__Your assignment__
From the records below, count the lines holding the string "agent". Only the number is wanted.

** Opening Information shown block **

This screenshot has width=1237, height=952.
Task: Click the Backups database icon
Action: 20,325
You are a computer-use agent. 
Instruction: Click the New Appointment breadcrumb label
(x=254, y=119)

** Closing Information shown block **
** Opening Information shown block **

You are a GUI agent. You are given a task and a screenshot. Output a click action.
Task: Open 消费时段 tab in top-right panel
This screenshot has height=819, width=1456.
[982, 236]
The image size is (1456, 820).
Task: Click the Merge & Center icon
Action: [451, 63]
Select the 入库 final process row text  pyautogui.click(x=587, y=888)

** Closing Information shown block **

__Exercise output__
2